Chapter 7 Brick by Brick

Roman's POV

People like to assume I was born with power. They’re wrong.

Power was something I learned to survive. I don’t remember my mother clearly. Only fragments: soft hands, a voice I can’t place anymore, and then… absence. The kind that doesn’t fade. The kind that teaches a child that love is temporary.

After she died, my father filled the house with noise. The house became a structure of loud rooms. It was filled with women, parties, laughter that never reached his eyes. That was when Liam came into the world. Same father. Different mother. A woman he never bothered to respect enough to call anything more than a mistake that stayed.

Then everything collapsed.

The company my grandfather built—the empire my name would eventually be tied to—began to rot under my father’s recklessness. He kept accumulating bad deals, making worse decisions, debt that didn’t care about last names.

I remember the day the men came. They weren't businessmen. They were men who laid the rules behind the city, and they came for their money—which my father didn't have at the time. So they pulled the trigger on him. After that, there was blood, silence, and the limp body of a man who was once called my father.

Just like that, I stopped being a child.

It was only us… and the old man who didn’t break when everything else did. My grandfather didn’t cry. He didn’t collapse. He rebuilt. Brick by brick, debt by debt, humiliation by humiliation, he pulled what was left of our name back from the ground. But survival is not the same as living.

We had food, we had walls, we had a name again—but what we didn’t have was peace. There were nights I watched him sit in his study long after midnight, staring at papers that never seemed to end.

At some point, I stopped asking questions, because questions don’t fill empty rooms, they don’t erase hunger, and they don’t stop pain.

So I left without a warning, without a goodbye—not even to Liam. I disappeared into a world that didn’t care who I used to be. A world where weakness wasn’t punished; it was erased.

Seven years later, I came back, but I wasn’t the same person who left. I didn’t come back for family. Family is nothing but a bondage that holds men down with emotions that make them vulnerable. I came back because I was no longer the one who needed saving.

Money followed me first… then power… then fear.

They started calling me things I didn’t correct because they were all true: Terror. Monster. Beast. Ro.

The empire rose again under my name, but this time I didn’t rebuild it with hope. I rebuilt it with control.
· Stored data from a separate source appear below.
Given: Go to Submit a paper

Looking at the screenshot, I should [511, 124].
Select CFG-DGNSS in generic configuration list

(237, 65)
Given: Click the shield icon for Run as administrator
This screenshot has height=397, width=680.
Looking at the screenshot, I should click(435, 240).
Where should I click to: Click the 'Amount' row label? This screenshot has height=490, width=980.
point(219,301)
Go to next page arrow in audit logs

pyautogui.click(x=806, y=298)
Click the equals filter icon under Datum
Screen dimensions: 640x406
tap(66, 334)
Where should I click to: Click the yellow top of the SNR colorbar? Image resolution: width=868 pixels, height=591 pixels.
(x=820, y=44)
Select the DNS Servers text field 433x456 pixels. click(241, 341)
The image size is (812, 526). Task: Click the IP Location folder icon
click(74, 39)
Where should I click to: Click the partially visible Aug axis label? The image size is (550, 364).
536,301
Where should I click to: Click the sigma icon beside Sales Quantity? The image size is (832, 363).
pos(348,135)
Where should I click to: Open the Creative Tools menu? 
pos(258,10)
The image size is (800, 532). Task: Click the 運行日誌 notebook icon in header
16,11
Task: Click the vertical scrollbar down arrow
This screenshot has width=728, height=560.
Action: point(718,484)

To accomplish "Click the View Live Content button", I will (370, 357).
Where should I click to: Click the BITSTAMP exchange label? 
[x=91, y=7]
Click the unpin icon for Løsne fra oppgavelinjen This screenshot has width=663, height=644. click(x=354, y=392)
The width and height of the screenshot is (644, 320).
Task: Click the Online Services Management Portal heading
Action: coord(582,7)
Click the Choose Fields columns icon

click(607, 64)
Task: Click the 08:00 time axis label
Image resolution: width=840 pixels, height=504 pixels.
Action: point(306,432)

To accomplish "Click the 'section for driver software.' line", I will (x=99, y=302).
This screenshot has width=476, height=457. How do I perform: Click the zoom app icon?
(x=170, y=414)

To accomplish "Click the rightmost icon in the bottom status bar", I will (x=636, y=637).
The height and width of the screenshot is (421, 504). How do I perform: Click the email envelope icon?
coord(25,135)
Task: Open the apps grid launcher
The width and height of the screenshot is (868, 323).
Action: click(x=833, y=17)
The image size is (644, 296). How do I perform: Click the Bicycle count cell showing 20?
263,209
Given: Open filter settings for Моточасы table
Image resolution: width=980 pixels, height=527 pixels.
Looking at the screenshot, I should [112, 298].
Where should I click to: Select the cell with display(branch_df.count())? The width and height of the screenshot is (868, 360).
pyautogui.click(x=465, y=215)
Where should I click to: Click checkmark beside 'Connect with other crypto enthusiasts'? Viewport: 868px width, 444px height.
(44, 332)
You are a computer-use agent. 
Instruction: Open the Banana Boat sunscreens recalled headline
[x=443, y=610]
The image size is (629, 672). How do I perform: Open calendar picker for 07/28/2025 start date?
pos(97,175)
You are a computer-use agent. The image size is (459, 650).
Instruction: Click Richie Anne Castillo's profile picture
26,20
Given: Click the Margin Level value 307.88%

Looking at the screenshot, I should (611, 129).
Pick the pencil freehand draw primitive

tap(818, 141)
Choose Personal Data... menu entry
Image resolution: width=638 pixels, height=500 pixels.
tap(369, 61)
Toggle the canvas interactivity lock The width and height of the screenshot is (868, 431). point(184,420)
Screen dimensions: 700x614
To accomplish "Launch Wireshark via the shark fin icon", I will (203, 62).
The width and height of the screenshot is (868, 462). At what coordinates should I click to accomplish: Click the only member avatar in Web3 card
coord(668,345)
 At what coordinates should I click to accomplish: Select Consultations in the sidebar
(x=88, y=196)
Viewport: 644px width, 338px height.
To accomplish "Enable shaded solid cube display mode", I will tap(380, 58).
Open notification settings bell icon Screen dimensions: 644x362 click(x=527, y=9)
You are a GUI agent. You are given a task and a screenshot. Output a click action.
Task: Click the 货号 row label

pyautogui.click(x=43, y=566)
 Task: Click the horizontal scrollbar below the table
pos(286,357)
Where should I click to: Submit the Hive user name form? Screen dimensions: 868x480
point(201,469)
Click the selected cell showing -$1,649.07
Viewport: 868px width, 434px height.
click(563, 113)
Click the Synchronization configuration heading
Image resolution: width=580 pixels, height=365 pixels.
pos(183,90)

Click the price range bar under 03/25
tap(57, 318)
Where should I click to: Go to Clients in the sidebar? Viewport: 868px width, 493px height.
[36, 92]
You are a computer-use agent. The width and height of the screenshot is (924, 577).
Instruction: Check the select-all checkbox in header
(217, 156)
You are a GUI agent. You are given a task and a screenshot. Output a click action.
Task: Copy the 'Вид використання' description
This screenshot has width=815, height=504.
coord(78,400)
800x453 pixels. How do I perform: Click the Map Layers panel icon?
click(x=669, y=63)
And somewhere along the way, I learned something simple: Love is a liability. Emotions are leverage. And women… women are either distractions or tools.

A vibration jolted me from the memory I was reminiscing.

“Boss,” my right-hand man’s voice came through the line immediately. “The shipment is ready. All routes are secured. Warehouse team is standing by.”

I turned slightly from the window, expression unchanged. “Any issues?”

“No, sir.”

“Ensure there are none,” I said quietly. “I don’t want surprises.”

“Yes, boss.”

The line cut.

I exhaled slowly and slipped the phone back onto the desk. My gaze returned to the city, but my mind didn’t stay there for long. It drifted—not to war, not to business—to her. Scarlet Blair. A debt that didn’t behave like one. And worse… Liam.

The thought came sharper than it should have. I had seen the way he looked at her—not like a man observing a servant. Like a man deciding something he shouldn’t. My jaw tightened slightly. Why is Liam interested in my lamb?


Meanwhile

Elijah, Roman’s right hand man, ordered some men to scout the area for safety.

“It’s all clear, Sir,” one of the men said, and they began to sail along with the three shipments.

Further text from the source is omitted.